Cos’è la “quota 100” per le pensioni di cui parlano Lega e M5S
È la proposta di riforma del sistema pensionistico presente nel programma del nuovo governo, e se ne sta discutendo in questi giorni
Nel cosiddetto “contratto di governo” tra Movimento 5 Stelle e Lega, quello che dovrebbe portare avanti il governo Conte, c’è un breve punto dedicato alle pensioni: propone il superamento della legge Fornero, e l’introduzione di una cosiddetta “quota 100”. È il modo in cui, secondo questa proposta, verranno identificate le persone che hanno diritto ad andare in pensione, secondo dei criteri chiariti meglio dall’esperto di previdenza Alberto Brambilla ieri su Repubblica. Brambilla è stato sottosegretario al Welfare nei governi Berlusconi tra il 2001 e il 2005, e ha contribuito a scrivere il programma elettorale della Lega. Secondo i giornali, si parla di lui come possibile prossimo direttore dell’INPS, l’istituto previdenziale italiano, o come dirigente al ministero del Lavoro e dello Sviluppo Economico.

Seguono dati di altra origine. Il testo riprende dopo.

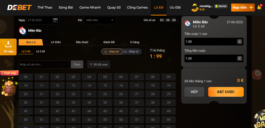Switch to the Lô Xiên tab

[x=56, y=42]
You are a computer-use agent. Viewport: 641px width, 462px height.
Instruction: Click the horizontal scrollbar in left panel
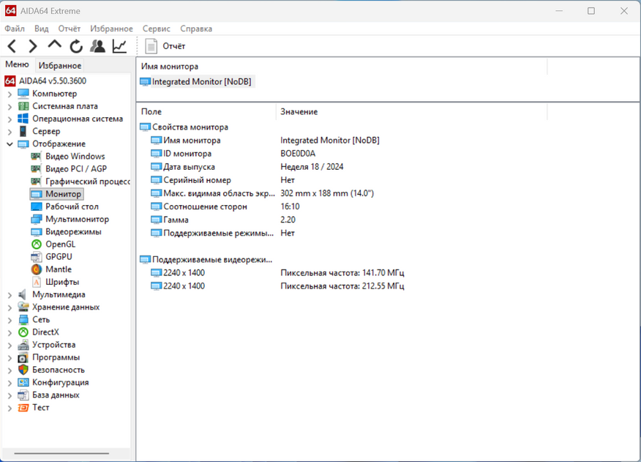66,454
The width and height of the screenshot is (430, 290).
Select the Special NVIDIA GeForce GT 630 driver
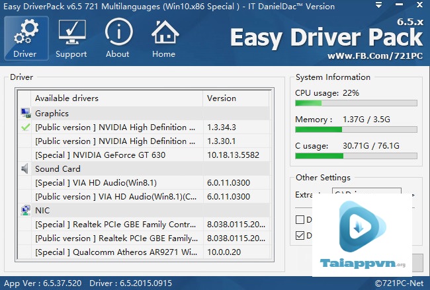(x=114, y=155)
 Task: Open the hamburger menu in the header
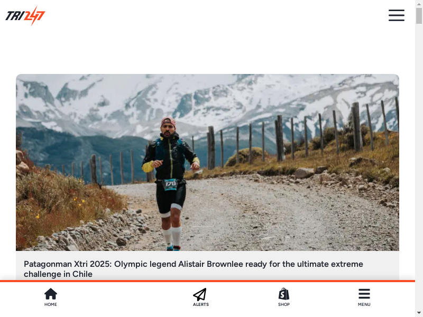(x=396, y=15)
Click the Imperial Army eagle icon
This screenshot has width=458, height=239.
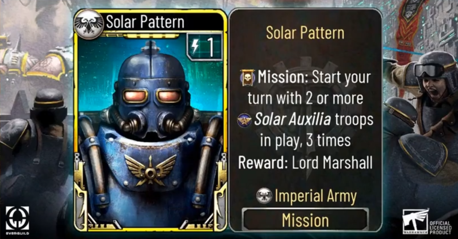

La “quota 100” è un termine che indica l’ammontare minimo che deve raggiungere la somma degli anni di età di una persona e di quelli di contributi (cioè quelli in cui si è regolarmente lavorato), perché possa accedere alla pensione. Brambilla ha spiegato però una cosa che non c’è nel contratto: nell’idea di chi propone questa riforma è prevista un’età minima di 64 anni per la pensione. La “quota 100”, quindi, non si potrà per esempio raggiungere con 60 anni di età e 40 di contributi. Né la “quota 100” né il chiarimento di Brambilla sono decisioni ufficialmente annunciate dal governo, ma sono tutto quello che sappiamo su uno dei punti più importanti e popolari del programma del nuovo governo, e cioè la riforma delle pensioni. Lo stesso Luigi Di Maio, capo politico del M5S e ministro del Lavoro, ha ribadito la volontà di applicare la “quota 100” in una diretta Facebook, pochi giorni fa.

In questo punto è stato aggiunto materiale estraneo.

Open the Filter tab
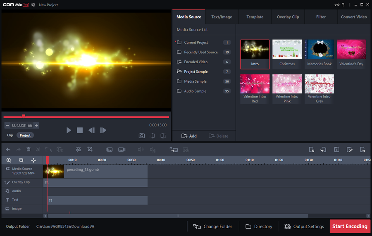 [x=321, y=17]
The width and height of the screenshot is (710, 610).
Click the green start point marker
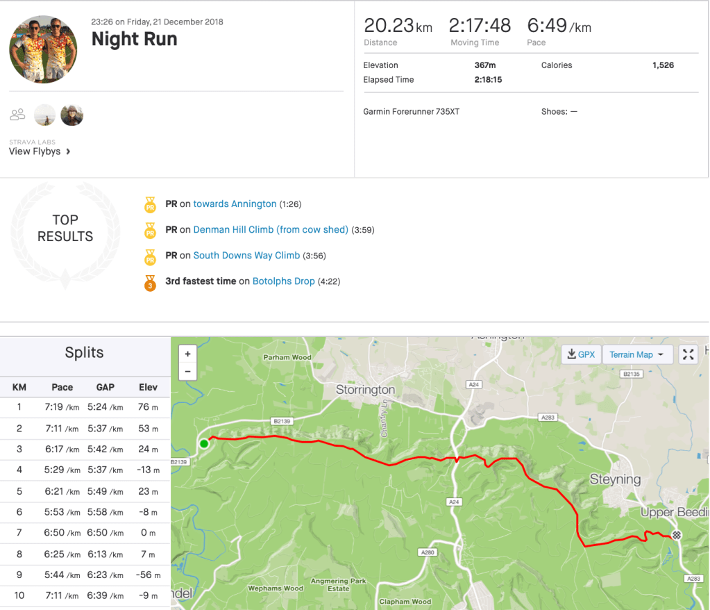[x=204, y=443]
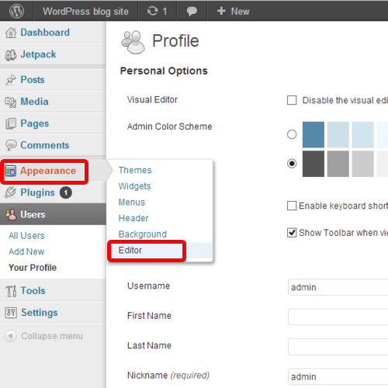
Task: Click the dark gray color swatch
Action: pos(314,164)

Il “contratto di governo” prevede anche la possibilità di andare in pensione con 41 anni e mezzo di contributi, una formula definita “quota 41”: secondo quanto ha spiegato Brambilla, questa opzione è indipendente dall’età del lavoratore, e prevede un massimo di «2-3 anni di contributi figurativi», cioè quelli accreditati nonostante un periodo di interruzione o riduzione dell’attività lavorativa.
Secondo Brambilla, in questo modo si supererebbe la parte della legge Fornero che prevede i 67 anni minimi per andare in pensione, dal 2019. Il Sole 24 Ore dice in ogni caso che la riforma delle pensioni non si potrà probabilmente fare prima dell’autunno. Nel “contratto di governo”, M5S e Lega hanno anche scritto di voler prorogare la “opzione donna”, che permette alle lavoratrici con 57-58 anni di età e almeno 35 di contributi di andare in pensione. In questo caso, l’assegno di pensione sarà però calcolato interamente con il sistema contributivo, e non in parte contributivo e in parte retributivo.
Brambilla ha parlato anche di un’altra misura, che prevederebbe l’abolizione dell’APE sociale, cioè un meccanismo che permette ai lavoratori di alcune categorie svantaggiate di andare in pensione a meno di 64 anni (invalidi, addetti a lavori usuranti, persone che devono assistere un convivente). Secondo Brambilla, l’APE sociale pesa troppo sui conti pubblici ed è «molto discrezionale», e sarebbe meglio sostituirla con dei fondi speciali di categoria. Nel contratto, però, si dice che verrà invece tenuto conto nel calcolo dell’età per cui si può andare in pensione «dei lavoratori impegnati in mansioni usuranti». Non è quindi chiaro se il governo condivida la posizione di Brambilla.
Domenica, l’attuale presidente dell’INPS Tito Boeri aveva chiesto che il governo facesse chiarezza sulla questione della “quota 100” chiarendo se fosse prevista un’età minima per la pensione, questione poi chiarita da Brambilla. Secondo Boeri, per applicare una “quota 100” senza un’età minima servirebbero 20 miliardi di euro all’anno: secondo le stime della Lega e M5S, invece, ne basterebbero 5.